You may have seen a salvation message on TV with multiple audience members following a call to walk to the front of a church or stadium, but have you ever watched a person accept Christ during a one-on-one conversation streamed on Facebook Live?
That’s what happened after Pastor Jay DePoy asked Rick — a homeless man in Grand Rapids, Michigan — if DePoy could interview him so other members of the Awakening Church family could learn more about Rick. (Visit the church’s Facebook page at fmchr.ch/acgrfb to watch the April 28 video with Rick and for the May 10 follow-up video that came after DePoy said the Holy Spirit told him, “Go look for Rick.”)
While the church’s Facebook followers may join heaven in rejoicing for Rick’s salvation (Luke 15:7), his story is not guaranteed a happy ending.
“Without a support network and the kind of follow-up care that leads to spiritual formation, Rick is an easy target for the enemy,” DePoy said. “He’s still on a journey just like the rest of us.”
Rick is among the people who gather for worship at 12:30 p.m. each Sunday as the Awakening Church meets inside Dégagé Ministries, a homeless shelter in downtown Grand Rapids’ Heartside neighborhood. After each worship service, the church’s servant leaders hand meals to people as they leave, and 3,000 meals have been distributed since the church launched last November.
“God moves drastically because the people are in such need, and they know they need Jesus,” said Terri Hanson, the North Michigan Conference’s multiplication director and the pastor of Center Street Free Methodist Church in Belding. “The messages are powerful for the homeless population, and they’re powerful for the people from the suburbs who drive in to serve the homeless population. It’s a unique setting, and God is working.”
DePoy said his parishioners on a given Sunday may include a prostitute sitting next to a small business owner near an inebriated person in urine-soaked clothes. A security guard is present, and no offering plate is passed.
The urban congregation is largely funded through the generosity of Free Methodists who belong to small and rural churches in the North Michigan Conference. “Superintendent Tom Doherty has courageously rallied to our cause, and we have received an avalanche of prayer and love,” DePoy said.
The support and prayer are desperately needed.

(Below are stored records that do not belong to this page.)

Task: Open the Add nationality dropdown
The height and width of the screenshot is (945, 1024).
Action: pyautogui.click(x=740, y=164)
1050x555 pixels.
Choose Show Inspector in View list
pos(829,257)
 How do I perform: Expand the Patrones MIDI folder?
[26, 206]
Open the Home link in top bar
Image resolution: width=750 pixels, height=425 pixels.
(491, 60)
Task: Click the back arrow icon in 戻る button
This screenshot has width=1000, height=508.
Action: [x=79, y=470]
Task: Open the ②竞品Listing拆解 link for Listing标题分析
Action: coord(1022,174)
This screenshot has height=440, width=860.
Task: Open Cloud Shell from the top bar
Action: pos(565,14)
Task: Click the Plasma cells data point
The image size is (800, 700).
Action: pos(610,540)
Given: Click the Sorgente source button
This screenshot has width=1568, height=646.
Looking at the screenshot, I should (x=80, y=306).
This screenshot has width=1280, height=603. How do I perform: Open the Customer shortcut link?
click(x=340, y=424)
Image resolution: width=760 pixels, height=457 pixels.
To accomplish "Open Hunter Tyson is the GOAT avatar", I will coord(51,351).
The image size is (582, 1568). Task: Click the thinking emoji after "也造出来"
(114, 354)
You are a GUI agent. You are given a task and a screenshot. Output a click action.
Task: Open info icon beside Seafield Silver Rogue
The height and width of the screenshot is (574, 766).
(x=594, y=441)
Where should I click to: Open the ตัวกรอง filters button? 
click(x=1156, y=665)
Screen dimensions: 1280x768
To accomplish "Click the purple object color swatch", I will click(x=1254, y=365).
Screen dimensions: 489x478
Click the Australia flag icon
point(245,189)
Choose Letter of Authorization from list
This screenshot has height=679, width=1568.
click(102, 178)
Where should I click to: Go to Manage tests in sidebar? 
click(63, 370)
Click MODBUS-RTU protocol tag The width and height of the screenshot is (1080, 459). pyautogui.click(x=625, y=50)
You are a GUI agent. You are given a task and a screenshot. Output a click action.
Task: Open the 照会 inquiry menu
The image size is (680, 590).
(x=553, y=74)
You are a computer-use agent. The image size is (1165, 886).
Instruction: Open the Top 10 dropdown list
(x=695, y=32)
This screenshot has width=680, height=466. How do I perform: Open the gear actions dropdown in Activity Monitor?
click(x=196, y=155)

“On Easter Sunday, a man was shot in our doorstep,” said DePoy, who added that the 7:20 p.m. shooting was drug-related. “I have a master’s degree in systematic theology, but I don’t remember having any classes on drive-by shootings and senseless acts of violence. … I do remember about our identity as salt and light in the dark world.”
DePoy sometimes lights a candle and goes on a midnight prayer walk through his church’s neighborhood — especially on Division Avenue, which he described as “essentially an intersection of hopelessness and despair.”
He and his wife, Teresa, began leading a Bible study at Dégagé in summer 2018. The study began with a few people, but it quickly grew to fill the facility with many of the participants recovering from addiction, struggling with mental illness, or unable to find sustainable housing.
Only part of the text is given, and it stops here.